Lastly, I always supported kilbaha over iTute. Theres something about iTute exams that just seemed dodgy to me. I also felt that they divulged away from the study design at times. Hence, my love and passion for kilbaha stands

I find it funny how when you were writing up your table for practice exams in Specialist Maths, I had to remind you to put Kilbaha in, you so forgot about it

in response to the above question..that's just a normal parabola. there's no discontinuity. hence the minimum of y is 0.

There is a discontinuity at x = 1 (:

I don't think you can state a minimum value for a function like that. It would just approach 0. Its sorta like stating a minimum value for y= 1/x where the domain is (0, infinity).

Well here's the issue, a function such as y = 1/x is a strictly decreasing function for (0,infinity) so it doesn't have a minimum, but the graph that I was talking about does have a "minimum" cause one side is increasing and the other is decreasing? :S

LOL! these are quite fun to think about!

[brightsky]

hmm..upon some afterthought, yeah i think you're right. definition given by wikipedia for well definition.

In common mathematical usage, an arithmetic expressionE(x,y,...) is called undefined for certain values x0, y0,... of the variables x, y, ... in two different cases:

1. A meaning for E(x0,y0,...) has not been specified in the definition of E.
2. The same, and in addition there is no "sensible" way to extend the existing definition to cover the case x0,...

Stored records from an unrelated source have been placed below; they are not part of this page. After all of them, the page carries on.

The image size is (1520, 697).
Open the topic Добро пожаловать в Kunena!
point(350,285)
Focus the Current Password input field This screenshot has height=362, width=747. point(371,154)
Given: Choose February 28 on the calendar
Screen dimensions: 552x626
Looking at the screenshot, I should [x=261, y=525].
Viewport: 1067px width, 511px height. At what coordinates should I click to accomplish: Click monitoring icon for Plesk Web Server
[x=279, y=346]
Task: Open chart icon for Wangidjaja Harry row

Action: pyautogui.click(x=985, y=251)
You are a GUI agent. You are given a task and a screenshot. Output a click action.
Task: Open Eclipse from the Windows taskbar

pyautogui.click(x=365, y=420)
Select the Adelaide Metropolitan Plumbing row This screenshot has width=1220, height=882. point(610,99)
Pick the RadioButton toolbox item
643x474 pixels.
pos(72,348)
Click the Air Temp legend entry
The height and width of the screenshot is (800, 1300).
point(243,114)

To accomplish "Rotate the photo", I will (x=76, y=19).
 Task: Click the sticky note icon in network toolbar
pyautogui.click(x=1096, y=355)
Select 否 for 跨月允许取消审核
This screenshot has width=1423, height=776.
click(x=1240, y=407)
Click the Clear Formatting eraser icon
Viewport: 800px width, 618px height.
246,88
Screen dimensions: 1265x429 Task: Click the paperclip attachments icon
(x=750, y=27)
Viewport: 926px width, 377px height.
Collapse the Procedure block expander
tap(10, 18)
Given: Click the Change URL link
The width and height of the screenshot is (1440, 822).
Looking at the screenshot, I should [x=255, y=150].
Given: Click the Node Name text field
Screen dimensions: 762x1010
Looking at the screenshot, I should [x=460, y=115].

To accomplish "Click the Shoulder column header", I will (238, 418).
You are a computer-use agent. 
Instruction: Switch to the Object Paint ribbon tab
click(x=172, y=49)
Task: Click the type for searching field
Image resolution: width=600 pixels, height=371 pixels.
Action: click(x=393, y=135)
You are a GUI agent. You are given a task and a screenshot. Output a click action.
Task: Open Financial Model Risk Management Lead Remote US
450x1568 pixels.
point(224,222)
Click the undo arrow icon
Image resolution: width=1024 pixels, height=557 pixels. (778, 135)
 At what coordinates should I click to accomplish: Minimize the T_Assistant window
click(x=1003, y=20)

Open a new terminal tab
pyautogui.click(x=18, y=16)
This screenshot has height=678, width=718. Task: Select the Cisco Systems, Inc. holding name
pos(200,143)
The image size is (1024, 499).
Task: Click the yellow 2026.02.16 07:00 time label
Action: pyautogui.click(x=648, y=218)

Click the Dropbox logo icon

although the second case i don't quite understand. but in the case that it's undefined, there wouldn't be any minimum since:

A function has a global (or absolute) minimum point at x∗ if f(x∗) ≤ f(x) for all x, but if we have x* = 0 as the minimum, f(x*) doesn't exist.

[thushan]

best way to express the minimum value would be

lim (x approaches 1) of f(x)

where f(x) = (x-1)^3/(x-1)

[luffy]

best way to express the minimum value would be

lim (x approaches 1) of f(x)

where f(x) = (x-1)^3/(x-1)

But wouldn't expressing it as a limit of the function be wrong? Because, you can then evaluate that limit to equal 0. I think I'm thinking too much into this and self-confusing myself xD.

[thushan]

Actually, you're right. My mistake.

Maybe this expression - the smallest possible number greater than 0

[paulsterio]

Actually, you're right. My mistake.

Maybe this expression - the smallest possible number greater than 0

0 + 1/infinity LOL!

but hmm, i'm still stumped

[abeybaby]

whats this graph everyone's talking about?

[b^3]

One more thing to think about guys:
Say y = (x-1)^3/(x-1)
This is a parabola with a discontinuity at x = 1
If we were to find the Minimum Value of y, would it be 0? :S because technically that point's undefined
So what would the Minimum Value be? :S